An argument for microchipping and ID on your cat(s).

post #9 of 10
I don't know if this is an option for you, but my husband put in a second door, about a yard or so back from the front door, so we have a vestibule, and only open one door after making sure the other is shut. It was easy in our house, because the front door opens onto a narrow hallway. A friend with several cats liked it so much that she had a vestibule made out of plasterboard (her front door opened directly into the living room). Her parents, dog owners, did the same thing, but used glass blocks for the side walls to keep it bright.
Another idea is a motion-triggered alarm installed inside the door at "cat level". I've never tried it, but have heard that it works. I've seen battery-operated ones in the form of little animal "statues" in home improvement centers here. They're meant for outside, often to keep cats from using vegetable patches as litter boxes, and stop "wailing" as soon as the cats distance themselves. One pet store chain is now advertising them as "cat door alarms", and I know from another cat site that they do work with most cats.
P.S. Somebody here - I think it was yayi - used a motion detector to keep her cats away from the Christmas tree. If I remember correctly, it played a Christmas carol when it was set off.
post #10 of 10
Nano used to escape and come back 1-3 hours later, so I decided to investigate exactly what she was up to...

1. She was uncomfortable about using the same litterbox for both brands of business (so to speak). She would urinate indoors but wanted to run outdoors to defecate. I provided two litterboxes and now she has one for each purpose.

2. She was looking to eat grass. She was a rescued cat from the streets and has some residual problems with her digestion, and the grass serves as a laxative or a way to induce vomitting if she has an upset stomach. I provided a gardening tray of wheatgrass and now she just uses that as necessary.

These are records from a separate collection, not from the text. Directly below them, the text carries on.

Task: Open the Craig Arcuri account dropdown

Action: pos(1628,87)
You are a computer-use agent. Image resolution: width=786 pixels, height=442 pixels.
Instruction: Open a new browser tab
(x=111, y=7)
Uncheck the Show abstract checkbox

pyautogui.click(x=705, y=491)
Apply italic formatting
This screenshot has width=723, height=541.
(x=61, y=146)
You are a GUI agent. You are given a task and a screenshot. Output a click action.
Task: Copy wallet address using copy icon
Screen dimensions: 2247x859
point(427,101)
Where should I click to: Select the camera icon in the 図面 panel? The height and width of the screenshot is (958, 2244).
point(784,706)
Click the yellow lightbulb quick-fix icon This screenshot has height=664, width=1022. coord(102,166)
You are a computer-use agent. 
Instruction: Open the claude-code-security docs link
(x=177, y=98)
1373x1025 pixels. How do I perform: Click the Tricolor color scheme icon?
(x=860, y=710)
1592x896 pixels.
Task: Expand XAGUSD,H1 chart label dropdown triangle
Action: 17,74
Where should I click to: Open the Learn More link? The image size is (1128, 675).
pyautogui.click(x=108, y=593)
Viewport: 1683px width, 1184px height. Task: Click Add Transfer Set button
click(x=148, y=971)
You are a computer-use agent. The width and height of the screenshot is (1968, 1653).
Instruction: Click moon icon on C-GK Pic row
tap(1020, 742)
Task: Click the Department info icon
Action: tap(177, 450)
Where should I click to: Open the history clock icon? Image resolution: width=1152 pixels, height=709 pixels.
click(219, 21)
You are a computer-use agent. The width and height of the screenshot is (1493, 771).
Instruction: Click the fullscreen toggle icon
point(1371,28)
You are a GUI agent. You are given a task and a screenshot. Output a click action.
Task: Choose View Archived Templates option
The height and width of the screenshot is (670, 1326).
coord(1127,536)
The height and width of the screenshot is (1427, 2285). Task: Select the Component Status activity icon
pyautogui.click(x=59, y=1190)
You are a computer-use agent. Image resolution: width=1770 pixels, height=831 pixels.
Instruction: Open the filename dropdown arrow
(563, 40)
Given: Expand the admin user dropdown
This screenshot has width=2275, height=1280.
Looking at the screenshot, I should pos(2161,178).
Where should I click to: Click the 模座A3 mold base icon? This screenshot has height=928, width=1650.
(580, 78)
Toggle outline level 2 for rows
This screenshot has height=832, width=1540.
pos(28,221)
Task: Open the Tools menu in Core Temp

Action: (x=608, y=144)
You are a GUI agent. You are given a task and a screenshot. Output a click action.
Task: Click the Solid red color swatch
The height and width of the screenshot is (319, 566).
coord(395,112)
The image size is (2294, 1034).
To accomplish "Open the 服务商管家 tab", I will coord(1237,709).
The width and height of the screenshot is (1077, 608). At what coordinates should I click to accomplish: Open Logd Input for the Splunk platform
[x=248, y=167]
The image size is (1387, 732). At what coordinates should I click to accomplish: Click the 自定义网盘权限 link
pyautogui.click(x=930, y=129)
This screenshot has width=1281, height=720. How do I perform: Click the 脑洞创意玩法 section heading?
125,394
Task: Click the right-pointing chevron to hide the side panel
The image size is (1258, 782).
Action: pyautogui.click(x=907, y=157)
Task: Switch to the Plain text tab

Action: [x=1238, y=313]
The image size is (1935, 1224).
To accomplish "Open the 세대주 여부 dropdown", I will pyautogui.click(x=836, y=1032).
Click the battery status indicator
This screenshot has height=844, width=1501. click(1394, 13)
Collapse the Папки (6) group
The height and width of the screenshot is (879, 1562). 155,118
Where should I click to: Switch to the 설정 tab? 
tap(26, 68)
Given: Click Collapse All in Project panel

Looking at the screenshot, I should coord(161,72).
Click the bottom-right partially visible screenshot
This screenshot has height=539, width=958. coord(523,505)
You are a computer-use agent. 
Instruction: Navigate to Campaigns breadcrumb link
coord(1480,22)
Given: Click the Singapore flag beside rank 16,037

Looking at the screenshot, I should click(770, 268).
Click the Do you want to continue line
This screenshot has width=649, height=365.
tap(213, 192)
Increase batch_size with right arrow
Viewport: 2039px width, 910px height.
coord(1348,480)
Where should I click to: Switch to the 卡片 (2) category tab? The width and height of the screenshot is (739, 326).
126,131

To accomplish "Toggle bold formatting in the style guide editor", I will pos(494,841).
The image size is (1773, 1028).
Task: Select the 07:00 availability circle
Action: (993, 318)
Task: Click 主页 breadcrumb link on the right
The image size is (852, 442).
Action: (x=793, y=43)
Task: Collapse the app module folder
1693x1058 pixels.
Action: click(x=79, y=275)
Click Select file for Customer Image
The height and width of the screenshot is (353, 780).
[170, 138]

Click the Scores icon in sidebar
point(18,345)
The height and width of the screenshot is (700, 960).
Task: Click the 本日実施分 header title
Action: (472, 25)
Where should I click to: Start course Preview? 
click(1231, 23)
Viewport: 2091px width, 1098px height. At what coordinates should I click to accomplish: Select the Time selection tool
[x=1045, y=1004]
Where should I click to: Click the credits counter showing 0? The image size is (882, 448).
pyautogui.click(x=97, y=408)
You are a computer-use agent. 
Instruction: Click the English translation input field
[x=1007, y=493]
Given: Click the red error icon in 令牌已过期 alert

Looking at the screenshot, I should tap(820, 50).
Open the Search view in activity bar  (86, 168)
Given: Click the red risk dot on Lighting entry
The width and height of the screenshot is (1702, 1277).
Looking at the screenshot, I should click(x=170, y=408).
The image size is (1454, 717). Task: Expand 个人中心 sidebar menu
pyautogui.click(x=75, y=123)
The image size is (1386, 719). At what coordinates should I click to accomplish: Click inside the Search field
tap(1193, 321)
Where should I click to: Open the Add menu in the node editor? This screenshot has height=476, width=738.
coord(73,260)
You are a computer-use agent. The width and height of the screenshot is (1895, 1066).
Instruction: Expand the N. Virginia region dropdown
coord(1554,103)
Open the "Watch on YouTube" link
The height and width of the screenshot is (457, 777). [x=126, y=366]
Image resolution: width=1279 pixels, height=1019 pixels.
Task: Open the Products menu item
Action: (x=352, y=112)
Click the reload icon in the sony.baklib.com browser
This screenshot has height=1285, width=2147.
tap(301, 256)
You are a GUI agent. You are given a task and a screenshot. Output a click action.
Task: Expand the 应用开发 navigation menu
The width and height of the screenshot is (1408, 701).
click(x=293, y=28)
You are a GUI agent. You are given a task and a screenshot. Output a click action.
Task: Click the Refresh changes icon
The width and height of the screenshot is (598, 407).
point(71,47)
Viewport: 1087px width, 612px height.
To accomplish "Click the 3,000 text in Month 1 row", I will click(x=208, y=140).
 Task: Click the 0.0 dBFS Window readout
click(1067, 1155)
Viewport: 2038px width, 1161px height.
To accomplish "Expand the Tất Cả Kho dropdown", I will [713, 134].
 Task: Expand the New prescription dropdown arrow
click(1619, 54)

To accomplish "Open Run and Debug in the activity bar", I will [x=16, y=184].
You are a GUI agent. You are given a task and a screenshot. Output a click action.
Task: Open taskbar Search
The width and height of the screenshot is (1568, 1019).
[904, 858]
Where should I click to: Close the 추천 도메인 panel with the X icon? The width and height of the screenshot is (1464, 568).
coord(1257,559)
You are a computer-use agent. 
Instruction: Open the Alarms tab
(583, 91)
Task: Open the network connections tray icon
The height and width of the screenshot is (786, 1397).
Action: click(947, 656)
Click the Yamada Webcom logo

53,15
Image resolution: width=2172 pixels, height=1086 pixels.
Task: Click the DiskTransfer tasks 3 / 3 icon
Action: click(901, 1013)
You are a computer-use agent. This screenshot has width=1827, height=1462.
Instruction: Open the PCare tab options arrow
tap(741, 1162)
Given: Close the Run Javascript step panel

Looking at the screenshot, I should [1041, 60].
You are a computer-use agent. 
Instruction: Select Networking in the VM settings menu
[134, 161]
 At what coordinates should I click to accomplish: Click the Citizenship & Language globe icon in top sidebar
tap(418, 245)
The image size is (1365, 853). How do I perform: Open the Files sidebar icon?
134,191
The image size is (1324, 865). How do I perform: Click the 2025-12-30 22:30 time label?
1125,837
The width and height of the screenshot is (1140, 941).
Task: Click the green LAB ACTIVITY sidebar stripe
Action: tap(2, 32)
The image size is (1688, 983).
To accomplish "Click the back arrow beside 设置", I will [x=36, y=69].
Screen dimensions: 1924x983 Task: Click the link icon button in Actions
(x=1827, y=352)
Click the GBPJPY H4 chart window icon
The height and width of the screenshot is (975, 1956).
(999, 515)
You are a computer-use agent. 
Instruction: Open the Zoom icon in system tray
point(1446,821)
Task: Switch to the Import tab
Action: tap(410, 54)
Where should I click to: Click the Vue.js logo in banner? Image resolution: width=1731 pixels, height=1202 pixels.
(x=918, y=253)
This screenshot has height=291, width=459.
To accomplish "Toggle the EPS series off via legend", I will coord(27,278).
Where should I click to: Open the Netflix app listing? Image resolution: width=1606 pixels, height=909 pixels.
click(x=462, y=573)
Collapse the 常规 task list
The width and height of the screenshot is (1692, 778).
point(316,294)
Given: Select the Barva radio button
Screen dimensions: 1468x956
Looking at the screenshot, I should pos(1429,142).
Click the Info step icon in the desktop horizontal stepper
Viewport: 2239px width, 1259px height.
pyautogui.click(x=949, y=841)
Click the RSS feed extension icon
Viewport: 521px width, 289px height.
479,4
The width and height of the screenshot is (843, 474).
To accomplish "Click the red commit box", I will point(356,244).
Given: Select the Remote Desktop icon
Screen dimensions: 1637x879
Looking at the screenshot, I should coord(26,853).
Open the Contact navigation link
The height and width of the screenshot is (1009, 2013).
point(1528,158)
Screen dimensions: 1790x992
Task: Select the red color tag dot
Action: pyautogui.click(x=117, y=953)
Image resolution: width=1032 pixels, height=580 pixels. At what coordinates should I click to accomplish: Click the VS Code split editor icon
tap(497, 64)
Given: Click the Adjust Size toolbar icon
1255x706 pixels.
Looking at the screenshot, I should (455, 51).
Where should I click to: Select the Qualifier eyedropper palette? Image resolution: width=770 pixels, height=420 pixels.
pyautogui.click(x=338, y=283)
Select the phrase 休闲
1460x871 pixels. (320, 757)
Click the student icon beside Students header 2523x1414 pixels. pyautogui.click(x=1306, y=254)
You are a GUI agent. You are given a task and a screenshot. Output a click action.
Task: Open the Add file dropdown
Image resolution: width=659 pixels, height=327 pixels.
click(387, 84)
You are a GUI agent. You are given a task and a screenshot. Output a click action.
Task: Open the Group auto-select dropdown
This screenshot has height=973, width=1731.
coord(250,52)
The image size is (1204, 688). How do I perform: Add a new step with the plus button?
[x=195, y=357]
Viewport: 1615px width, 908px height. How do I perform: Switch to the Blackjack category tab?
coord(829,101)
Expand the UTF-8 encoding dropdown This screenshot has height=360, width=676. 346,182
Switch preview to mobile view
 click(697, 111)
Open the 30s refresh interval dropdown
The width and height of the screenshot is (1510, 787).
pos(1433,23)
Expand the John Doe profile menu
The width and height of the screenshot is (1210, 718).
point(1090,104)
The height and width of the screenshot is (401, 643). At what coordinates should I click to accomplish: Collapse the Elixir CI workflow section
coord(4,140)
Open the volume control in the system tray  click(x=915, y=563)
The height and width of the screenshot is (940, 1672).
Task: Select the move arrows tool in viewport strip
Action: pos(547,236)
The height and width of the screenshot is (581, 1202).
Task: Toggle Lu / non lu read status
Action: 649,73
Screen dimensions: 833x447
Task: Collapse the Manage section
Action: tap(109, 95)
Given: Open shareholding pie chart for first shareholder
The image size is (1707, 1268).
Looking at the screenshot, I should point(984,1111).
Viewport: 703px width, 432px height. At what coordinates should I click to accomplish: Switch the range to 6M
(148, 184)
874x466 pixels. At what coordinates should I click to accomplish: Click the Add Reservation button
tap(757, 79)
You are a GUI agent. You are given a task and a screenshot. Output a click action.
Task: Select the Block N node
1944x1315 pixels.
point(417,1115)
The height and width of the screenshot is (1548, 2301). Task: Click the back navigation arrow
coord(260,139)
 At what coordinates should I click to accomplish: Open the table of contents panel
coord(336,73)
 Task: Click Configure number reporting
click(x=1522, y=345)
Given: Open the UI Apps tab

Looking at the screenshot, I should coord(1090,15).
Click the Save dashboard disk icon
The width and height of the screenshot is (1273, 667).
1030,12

3. She wanted scenery and/or nature. Essentially she just wanted some variety. So I did two things: (1) I bought a window perch and set her up a nice window view so she can look out on the yard behind the building. She will happily stare out the window or sun herself for hours at a time. (2) I started putting her in the carrier and taking her with me on little weekly field trips in a park-like setting. I had used the time to read or meditate, and bringing Nano along doesn't really bother me and it gives her a little adventure.

4. She senses prey and wants to be a predator. Well, she is a very intense about hunting and I haven't figured it out yet except to be cautious about opening the door if I hear any birds chirping nearby.

So basically you need to put on your Sherlock Holmes hat and see why your cat wants to get outdoors. My comments might seem like a lot of work but it was actually very simple to make Nano extremely happy once I had some insight into her motivations.